“I feel bad because I am from here but they are not giving me citizenship. I feel I don’t belong here. God forbid if I die, they will not bury me because I do not have documents. It’s very hard for me. I have no job, but the most difficult part is that I don’t have any medical insurance and I have to pay for everything myself. Once, the doctor even paid for me because I was in a really bad state. If I have a nationality I will work and I will have more money to pay for it. I am frustrated all the time. This is my biggest burden. I am born here, and I don’t have a nationality.”
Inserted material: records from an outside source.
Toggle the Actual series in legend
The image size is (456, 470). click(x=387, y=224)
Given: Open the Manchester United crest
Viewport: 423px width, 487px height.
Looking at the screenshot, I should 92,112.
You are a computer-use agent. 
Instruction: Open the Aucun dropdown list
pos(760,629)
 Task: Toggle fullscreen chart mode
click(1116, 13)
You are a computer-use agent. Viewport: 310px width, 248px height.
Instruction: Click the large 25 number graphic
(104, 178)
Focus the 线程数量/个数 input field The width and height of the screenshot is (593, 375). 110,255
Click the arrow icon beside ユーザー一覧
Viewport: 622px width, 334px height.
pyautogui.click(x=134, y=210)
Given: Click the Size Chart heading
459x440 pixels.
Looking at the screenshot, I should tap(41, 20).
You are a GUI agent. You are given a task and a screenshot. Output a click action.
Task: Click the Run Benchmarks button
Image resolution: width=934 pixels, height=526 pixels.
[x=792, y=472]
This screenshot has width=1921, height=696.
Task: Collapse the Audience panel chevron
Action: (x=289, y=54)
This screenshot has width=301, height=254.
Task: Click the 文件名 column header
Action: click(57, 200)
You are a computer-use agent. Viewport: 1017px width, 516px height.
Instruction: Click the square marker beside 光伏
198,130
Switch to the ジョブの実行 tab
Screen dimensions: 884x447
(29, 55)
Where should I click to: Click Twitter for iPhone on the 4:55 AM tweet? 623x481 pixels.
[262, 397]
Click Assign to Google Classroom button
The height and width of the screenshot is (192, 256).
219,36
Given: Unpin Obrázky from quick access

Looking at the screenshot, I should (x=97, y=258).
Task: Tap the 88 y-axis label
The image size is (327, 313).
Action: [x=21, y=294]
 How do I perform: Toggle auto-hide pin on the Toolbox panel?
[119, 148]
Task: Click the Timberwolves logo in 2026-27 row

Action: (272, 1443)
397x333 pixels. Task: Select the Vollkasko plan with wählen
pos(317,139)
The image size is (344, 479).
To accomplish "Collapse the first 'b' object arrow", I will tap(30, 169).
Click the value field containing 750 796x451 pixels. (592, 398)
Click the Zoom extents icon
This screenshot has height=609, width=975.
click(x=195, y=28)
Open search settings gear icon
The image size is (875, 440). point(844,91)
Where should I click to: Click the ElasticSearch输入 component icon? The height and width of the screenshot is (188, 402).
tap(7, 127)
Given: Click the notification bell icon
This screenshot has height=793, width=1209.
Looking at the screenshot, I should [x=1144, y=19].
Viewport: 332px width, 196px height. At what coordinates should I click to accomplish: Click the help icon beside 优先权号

This is how Nadija, a Romani woman living in Macedonia, describes what it’s like to live without a nationality. Nadija is one of over 40 Romani men and women who were interviewed for a research project, #RomaBelong, looking at the issue of Roma statelessness and how it can be addressed. The project is a partnership between the European Roma Rights Centre, the Institute on Statelessness and Inclusion and the European Network on Statelessness, in cooperation with national partners in Albania, Serbia, Macedonia, Montenegro, Bosnia and Herzegovina, Kosovo and Ukraine.
Nadija is 50yrs old. She was born and has lived her whole life in Macedonia. Her parents migrated from a neighbouring country before she was born. She has never had any documents. She was told that she had to be registered to get Macedonian nationality. The simplest way to do this was by securing a foreigner’s ID through her husband, a Macedonian citizen. But he didn’t want to help her, and she could not afford to pay the fees. After their marriage broke down, Nadija went to an NGO to ask for help. The NGO is now helping her to secure an ID and eventually have her Macedonian nationality recognised.
Similar stories to Nadija’s were repeated across all the research countries. These stories of differential treatment, exclusion, lack of access to services, and frustrations with complex systems. are published in a new report “Roma Belong – Statelessness, Discrimination and Marginalisation of Roma in the Western Balkans and Ukraine”. The report sets out to explore the nexus between statelessness, discrimination and marginalisation of Romani people in the Western Balkans and Ukraine. It draws on interviews with Romani individuals and associations, state actors, NGOs, journalists and international agencies to identify and analyse the main factors contributing to statelessness and its impact on people’s lives. It makes recommendations to national and regional stakeholders for concrete action to address the issues it uncovers.
Launched today at a regional conference in Skopje, bringing together over 70 key stakeholders, the report serves as a wake-up call to governments and institutions in the region and further afield to focus attention on statelessness among Roma communities, something that has remained hidden in large part due to a lack of reliable data on both statelessness and Roma populations.
Minorities are especially vulnerable to statelessness. Paradoxically, many Roma, whose nationality on the face of the law is not in question, still struggle for years in many cases to prove their links to their home country. Many thousands in the region lack birth certificates or any other documents to assert their nationality, presenting barriers to accessing key services such as education, healthcare, employment and housing.
A major obstacle to obtaining documents are the complex administrative systems and procedures which are difficult to navigate and leave many in despair. Additionally, institutional racism and pervading and multiple discrimination identified in some research countries puts up barriers which hinder access to basic rights as citizens.
The research also points to some of the positive work in the region carried out by civil society organisations, governments and UNHCR to simplify civil registration procedures, fill the gaps in legislation and raise awareness about the importance of addressing the issue.
Such efforts show that it is possible to tackle statelessness with a proactive approach in line with the recommendations set out in this report, which lays out a road map for countries to end statelessness in the region. But, much more work still needs to be done. As well as good practice, a comprehensive approach needs to be adopted beyond partial solutions, which have at times focused on top-down awareness-raising rather than on making institutions and procedures more accessible, efficient and fair.
What emerges overall is an urgent need to fully address the multiple discrimination and marginalisation at the heart of Roma documentation issues. These will not be fully eradicated without also addressing the structural problems that cause, entrench and perpetuate statelessness. ENS will continue to focus on Roma statelessness in 2018 and beyond, working in partnership with ERRC, ISI and national partners and members to achieve change. Key to this will be to develop a shared understanding of the issues, which cannot be done without listening to Romani voices and ensuring that Roma communities are at the heart of shaping and implementing change.